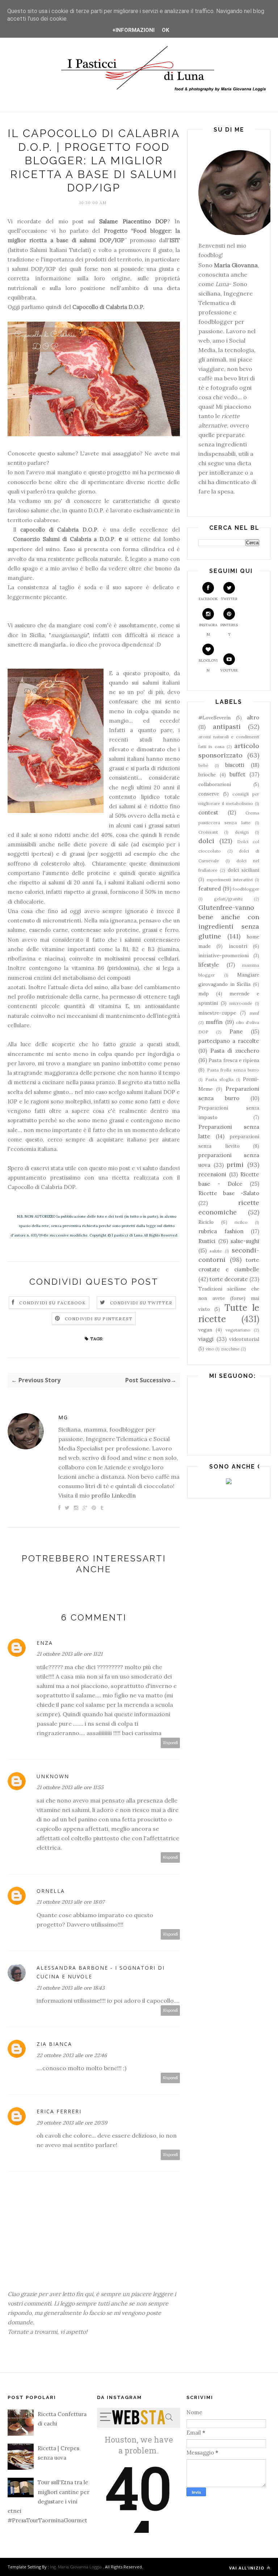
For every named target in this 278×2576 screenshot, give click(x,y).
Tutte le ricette (228, 1313)
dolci (206, 841)
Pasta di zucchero (234, 1050)
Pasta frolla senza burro (233, 1070)
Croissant (208, 832)
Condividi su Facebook (52, 1302)
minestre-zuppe (217, 1013)
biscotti (234, 764)
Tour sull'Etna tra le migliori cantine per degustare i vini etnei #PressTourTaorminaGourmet (48, 2501)
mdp (203, 993)
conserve (208, 793)
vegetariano (238, 1330)
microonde (240, 1003)
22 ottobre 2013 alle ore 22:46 (72, 2055)
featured (209, 888)
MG (63, 1417)
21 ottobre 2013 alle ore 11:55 (70, 1787)
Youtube (229, 670)
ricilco (241, 1222)
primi (235, 1164)
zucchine (230, 1348)
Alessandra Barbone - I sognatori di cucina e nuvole (101, 1972)
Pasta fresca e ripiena (233, 1060)
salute (216, 1251)
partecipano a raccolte (228, 1040)
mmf (254, 1013)
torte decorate (229, 1279)
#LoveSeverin (214, 717)
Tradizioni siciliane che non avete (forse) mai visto (228, 1299)
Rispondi (170, 1743)
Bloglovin (208, 665)
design (242, 832)
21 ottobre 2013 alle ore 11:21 (69, 1654)
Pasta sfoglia (219, 1079)
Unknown (53, 1776)
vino (210, 1348)
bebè (203, 765)
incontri (238, 946)
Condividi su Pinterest (98, 1318)
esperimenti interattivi (229, 879)
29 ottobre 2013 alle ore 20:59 (72, 2122)
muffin (214, 1022)
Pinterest (229, 630)
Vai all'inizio (247, 2568)
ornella (51, 1890)
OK (165, 30)
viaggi (206, 1339)
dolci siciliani (243, 870)
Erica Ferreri (59, 2111)
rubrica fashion (221, 1231)
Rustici (206, 1241)
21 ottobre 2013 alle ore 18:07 (70, 1902)
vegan (205, 1329)
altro (253, 717)
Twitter (229, 598)
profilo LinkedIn (113, 1495)
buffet (237, 774)
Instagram (208, 630)
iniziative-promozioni (223, 955)
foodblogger (246, 889)
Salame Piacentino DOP (133, 221)
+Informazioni (133, 30)
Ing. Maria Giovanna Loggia (76, 2566)
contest (208, 812)
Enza (45, 1642)
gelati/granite (228, 898)
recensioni (212, 1174)
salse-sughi (245, 1241)
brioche (207, 774)
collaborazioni (214, 784)
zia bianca (54, 2043)
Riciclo (206, 1222)
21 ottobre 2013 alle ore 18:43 (71, 1988)
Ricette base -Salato (228, 1193)
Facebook (208, 598)
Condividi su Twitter (141, 1302)
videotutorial (244, 1339)
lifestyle (208, 964)
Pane (236, 1031)
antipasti (227, 726)
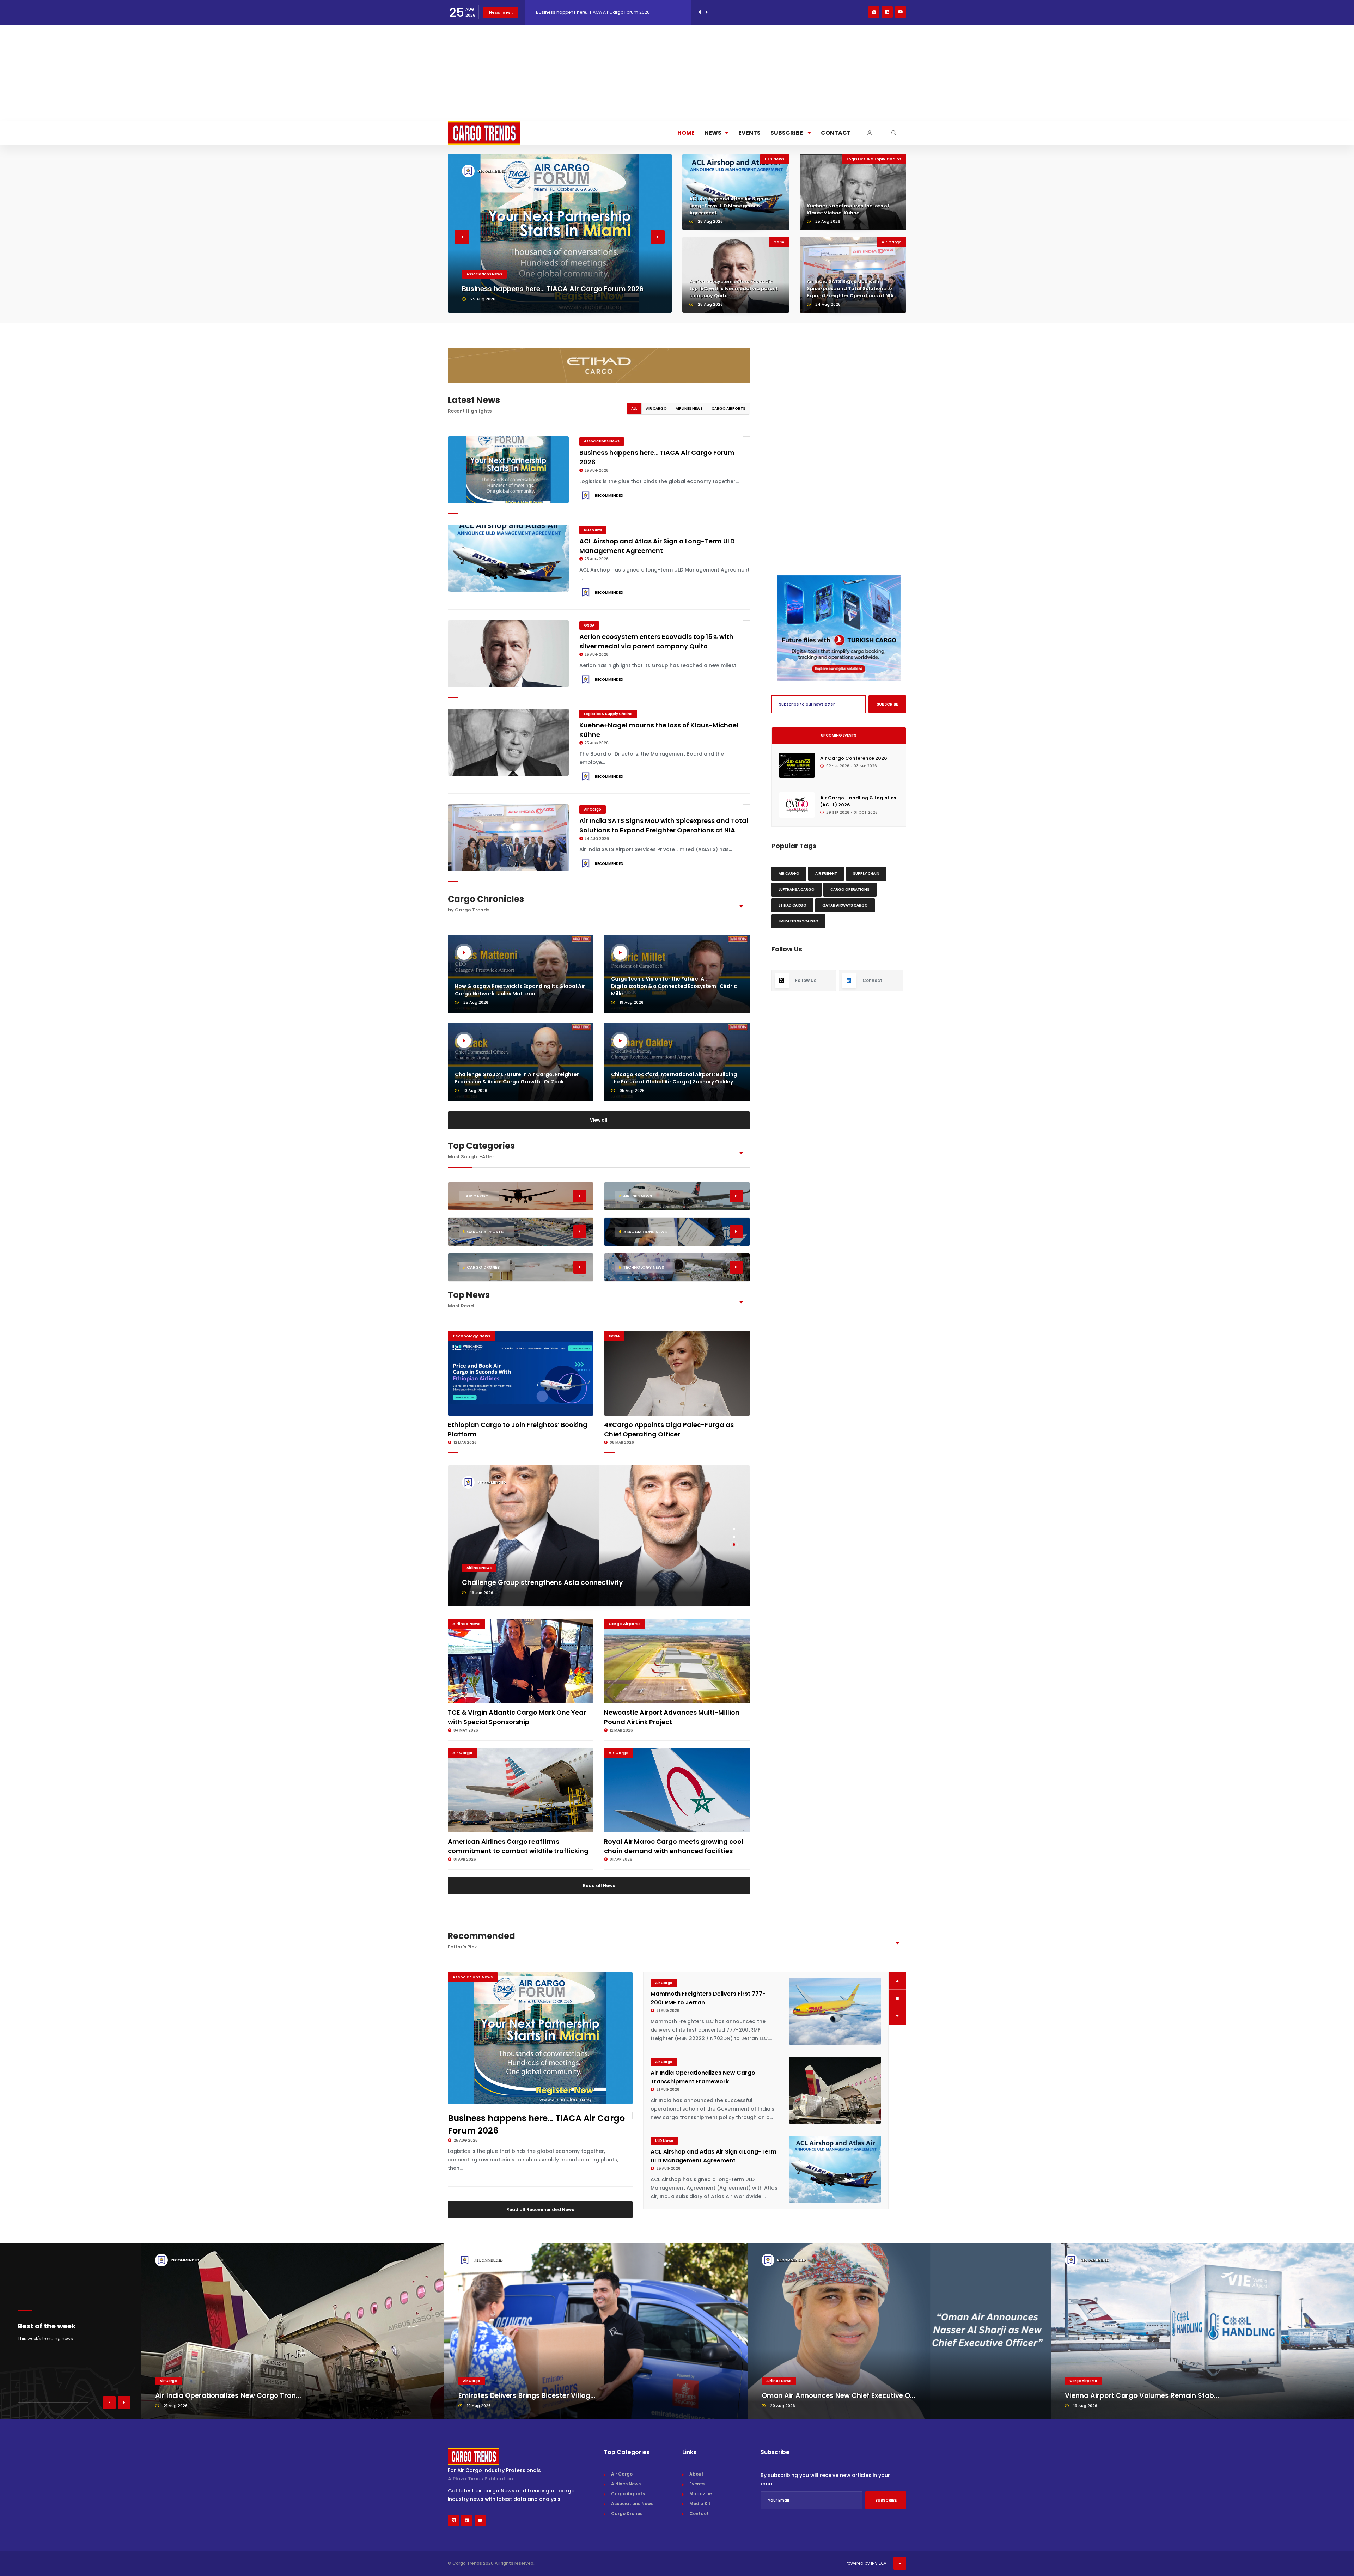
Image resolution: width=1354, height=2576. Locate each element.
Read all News (599, 1885)
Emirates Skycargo (798, 921)
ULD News (775, 159)
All (634, 408)
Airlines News (689, 408)
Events (749, 133)
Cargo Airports (728, 408)
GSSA (471, 264)
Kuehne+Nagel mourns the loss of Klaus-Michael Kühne (848, 209)
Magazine (700, 2510)
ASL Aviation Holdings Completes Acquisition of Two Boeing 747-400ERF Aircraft (706, 2090)
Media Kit (699, 2520)
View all (599, 1120)
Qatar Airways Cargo (845, 905)
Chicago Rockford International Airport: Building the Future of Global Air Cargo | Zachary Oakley (674, 1078)
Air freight (826, 873)
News (713, 133)
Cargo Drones (626, 2530)
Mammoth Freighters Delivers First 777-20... (835, 2412)
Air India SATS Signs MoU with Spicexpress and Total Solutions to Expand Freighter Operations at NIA (850, 288)
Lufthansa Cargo (797, 889)
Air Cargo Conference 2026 (853, 758)
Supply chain (866, 873)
******************************
_Assigned task_
Out of the records above, pull each line containing the word "Condividi".

_Completed exercise_
Condividi su Facebook (52, 1302)
Condividi su Pinterest (98, 1318)
Condividi su Twitter (141, 1302)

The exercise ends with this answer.